# Given instruction
Return every line of the items verbatim, from the line containing "The height and width of the screenshot is (473, 900)." down to the line containing "(x=1506, y=567)", both included.

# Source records

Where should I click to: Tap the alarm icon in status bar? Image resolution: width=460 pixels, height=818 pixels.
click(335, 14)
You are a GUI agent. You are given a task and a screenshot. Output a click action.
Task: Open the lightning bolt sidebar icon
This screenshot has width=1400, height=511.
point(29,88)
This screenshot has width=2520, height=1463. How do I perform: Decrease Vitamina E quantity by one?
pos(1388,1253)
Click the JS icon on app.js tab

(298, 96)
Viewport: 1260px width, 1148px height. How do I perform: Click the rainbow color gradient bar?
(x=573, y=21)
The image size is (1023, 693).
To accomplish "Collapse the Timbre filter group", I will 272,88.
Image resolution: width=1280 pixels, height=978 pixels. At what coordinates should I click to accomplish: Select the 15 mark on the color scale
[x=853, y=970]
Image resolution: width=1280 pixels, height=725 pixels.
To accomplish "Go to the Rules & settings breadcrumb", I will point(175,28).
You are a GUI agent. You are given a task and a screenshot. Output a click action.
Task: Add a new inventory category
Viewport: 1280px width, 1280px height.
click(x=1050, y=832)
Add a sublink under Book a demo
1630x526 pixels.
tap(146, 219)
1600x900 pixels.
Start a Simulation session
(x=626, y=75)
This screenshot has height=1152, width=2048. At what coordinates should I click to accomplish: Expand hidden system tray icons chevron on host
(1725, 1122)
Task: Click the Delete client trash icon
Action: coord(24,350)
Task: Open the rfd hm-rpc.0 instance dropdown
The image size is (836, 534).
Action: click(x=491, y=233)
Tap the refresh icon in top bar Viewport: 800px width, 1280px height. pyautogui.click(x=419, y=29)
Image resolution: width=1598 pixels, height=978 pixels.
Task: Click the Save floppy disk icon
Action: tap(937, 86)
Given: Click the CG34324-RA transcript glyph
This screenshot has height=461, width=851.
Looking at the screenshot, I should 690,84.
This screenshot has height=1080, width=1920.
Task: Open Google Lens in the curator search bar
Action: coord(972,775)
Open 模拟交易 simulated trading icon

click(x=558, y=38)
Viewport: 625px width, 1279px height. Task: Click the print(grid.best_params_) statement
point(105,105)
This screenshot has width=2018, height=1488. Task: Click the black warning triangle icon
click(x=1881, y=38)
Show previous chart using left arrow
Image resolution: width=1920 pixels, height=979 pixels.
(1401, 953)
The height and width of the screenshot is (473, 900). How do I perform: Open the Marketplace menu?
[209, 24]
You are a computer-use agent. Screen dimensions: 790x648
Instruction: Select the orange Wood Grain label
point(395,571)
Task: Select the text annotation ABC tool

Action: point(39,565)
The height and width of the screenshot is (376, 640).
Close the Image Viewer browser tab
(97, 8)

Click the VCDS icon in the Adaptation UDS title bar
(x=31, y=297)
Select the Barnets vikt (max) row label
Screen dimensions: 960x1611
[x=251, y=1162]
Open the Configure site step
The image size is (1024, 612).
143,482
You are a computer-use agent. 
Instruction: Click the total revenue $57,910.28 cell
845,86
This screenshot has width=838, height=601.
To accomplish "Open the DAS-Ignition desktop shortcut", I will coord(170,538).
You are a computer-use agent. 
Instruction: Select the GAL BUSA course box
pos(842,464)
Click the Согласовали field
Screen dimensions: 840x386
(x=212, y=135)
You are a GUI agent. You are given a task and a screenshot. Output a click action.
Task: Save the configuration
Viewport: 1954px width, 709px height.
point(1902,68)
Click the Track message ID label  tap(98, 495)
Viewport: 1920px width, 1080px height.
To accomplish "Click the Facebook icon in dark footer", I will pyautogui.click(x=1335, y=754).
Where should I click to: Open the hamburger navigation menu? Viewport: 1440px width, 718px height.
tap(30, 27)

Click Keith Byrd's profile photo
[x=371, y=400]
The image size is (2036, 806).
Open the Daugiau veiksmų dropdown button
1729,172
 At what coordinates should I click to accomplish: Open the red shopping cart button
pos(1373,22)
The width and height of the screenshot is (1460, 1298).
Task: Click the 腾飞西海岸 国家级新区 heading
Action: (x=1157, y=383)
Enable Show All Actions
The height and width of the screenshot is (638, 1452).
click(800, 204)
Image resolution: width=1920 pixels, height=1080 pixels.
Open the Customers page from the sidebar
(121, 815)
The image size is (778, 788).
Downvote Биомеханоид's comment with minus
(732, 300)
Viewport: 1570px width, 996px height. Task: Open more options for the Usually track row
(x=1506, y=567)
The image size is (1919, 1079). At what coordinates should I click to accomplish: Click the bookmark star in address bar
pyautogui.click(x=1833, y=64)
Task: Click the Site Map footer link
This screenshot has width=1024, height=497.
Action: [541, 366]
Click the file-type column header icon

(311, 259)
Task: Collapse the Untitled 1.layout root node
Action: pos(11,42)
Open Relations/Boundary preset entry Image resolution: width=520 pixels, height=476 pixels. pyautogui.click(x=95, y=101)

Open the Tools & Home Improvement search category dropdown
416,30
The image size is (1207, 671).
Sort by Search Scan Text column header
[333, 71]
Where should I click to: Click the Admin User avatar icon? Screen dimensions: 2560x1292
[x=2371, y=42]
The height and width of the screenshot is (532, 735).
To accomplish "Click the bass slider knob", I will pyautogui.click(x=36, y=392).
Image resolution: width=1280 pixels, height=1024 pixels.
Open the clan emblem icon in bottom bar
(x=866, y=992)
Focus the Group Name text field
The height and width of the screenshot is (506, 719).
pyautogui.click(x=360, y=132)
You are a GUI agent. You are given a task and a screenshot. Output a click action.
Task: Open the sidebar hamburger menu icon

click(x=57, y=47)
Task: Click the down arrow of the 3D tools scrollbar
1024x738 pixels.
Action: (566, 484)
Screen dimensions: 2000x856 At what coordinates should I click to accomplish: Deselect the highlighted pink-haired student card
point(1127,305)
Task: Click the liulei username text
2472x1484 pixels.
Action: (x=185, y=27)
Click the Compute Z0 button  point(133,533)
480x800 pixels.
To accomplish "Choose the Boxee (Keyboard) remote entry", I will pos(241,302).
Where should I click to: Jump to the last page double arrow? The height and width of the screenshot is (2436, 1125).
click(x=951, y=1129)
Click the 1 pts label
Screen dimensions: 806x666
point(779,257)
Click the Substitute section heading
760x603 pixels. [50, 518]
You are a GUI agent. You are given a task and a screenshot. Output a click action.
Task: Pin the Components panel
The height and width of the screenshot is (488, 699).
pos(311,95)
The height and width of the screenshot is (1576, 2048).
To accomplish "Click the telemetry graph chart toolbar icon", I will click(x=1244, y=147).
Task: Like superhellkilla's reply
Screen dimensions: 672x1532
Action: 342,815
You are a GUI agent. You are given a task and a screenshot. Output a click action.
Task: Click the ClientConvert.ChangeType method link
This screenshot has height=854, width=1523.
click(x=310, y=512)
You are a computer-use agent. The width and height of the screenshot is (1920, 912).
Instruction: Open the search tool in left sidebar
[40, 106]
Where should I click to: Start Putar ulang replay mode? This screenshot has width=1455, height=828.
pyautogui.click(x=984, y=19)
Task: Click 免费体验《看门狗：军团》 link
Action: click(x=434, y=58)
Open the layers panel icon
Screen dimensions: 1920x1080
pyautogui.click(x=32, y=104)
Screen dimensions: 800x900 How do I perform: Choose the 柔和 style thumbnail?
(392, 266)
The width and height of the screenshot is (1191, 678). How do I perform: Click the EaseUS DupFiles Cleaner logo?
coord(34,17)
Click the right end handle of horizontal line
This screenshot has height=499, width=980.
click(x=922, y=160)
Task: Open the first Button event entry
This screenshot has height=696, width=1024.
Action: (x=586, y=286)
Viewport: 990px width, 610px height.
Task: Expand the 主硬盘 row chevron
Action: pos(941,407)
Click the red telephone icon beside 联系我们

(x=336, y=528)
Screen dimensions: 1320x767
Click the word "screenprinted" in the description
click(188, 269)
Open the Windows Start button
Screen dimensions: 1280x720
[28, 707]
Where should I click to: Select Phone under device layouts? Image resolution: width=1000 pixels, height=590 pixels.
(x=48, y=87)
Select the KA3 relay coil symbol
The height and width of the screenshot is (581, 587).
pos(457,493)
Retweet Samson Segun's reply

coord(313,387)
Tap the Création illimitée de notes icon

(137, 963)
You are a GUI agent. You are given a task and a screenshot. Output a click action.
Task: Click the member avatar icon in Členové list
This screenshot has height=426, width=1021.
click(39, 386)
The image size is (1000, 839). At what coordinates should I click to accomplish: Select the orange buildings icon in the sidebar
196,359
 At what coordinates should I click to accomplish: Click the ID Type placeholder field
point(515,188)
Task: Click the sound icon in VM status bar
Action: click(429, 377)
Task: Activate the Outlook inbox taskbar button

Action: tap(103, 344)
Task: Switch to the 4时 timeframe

# Result for this task
The height and width of the screenshot is (473, 900). How do I perform: Open the Marketplace menu?
[209, 24]
You are a computer-use agent. Screen dimensions: 790x648
Instruction: Select the orange Wood Grain label
point(395,571)
Task: Select the text annotation ABC tool

Action: point(39,565)
The height and width of the screenshot is (376, 640).
Close the Image Viewer browser tab
(97, 8)

Click the VCDS icon in the Adaptation UDS title bar
(x=31, y=297)
Select the Barnets vikt (max) row label
Screen dimensions: 960x1611
[x=251, y=1162]
Open the Configure site step
The image size is (1024, 612).
143,482
You are a computer-use agent. 
Instruction: Click the total revenue $57,910.28 cell
845,86
This screenshot has width=838, height=601.
To accomplish "Open the DAS-Ignition desktop shortcut", I will coord(170,538).
You are a computer-use agent. 
Instruction: Select the GAL BUSA course box
pos(842,464)
Click the Согласовали field
Screen dimensions: 840x386
(x=212, y=135)
You are a GUI agent. You are given a task and a screenshot. Output a click action.
Task: Save the configuration
Viewport: 1954px width, 709px height.
point(1902,68)
Click the Track message ID label  tap(98, 495)
Viewport: 1920px width, 1080px height.
To accomplish "Click the Facebook icon in dark footer", I will pyautogui.click(x=1335, y=754).
Where should I click to: Open the hamburger navigation menu? Viewport: 1440px width, 718px height.
tap(30, 27)

Click Keith Byrd's profile photo
[x=371, y=400]
The image size is (2036, 806).
Open the Daugiau veiksmų dropdown button
1729,172
 At what coordinates should I click to accomplish: Open the red shopping cart button
pos(1373,22)
The width and height of the screenshot is (1460, 1298).
Task: Click the 腾飞西海岸 国家级新区 heading
Action: (x=1157, y=383)
Enable Show All Actions
The height and width of the screenshot is (638, 1452).
click(800, 204)
Image resolution: width=1920 pixels, height=1080 pixels.
Open the Customers page from the sidebar
(121, 815)
The image size is (778, 788).
Downvote Биомеханоид's comment with minus
(732, 300)
Viewport: 1570px width, 996px height. Task: Open more options for the Usually track row
(x=1506, y=567)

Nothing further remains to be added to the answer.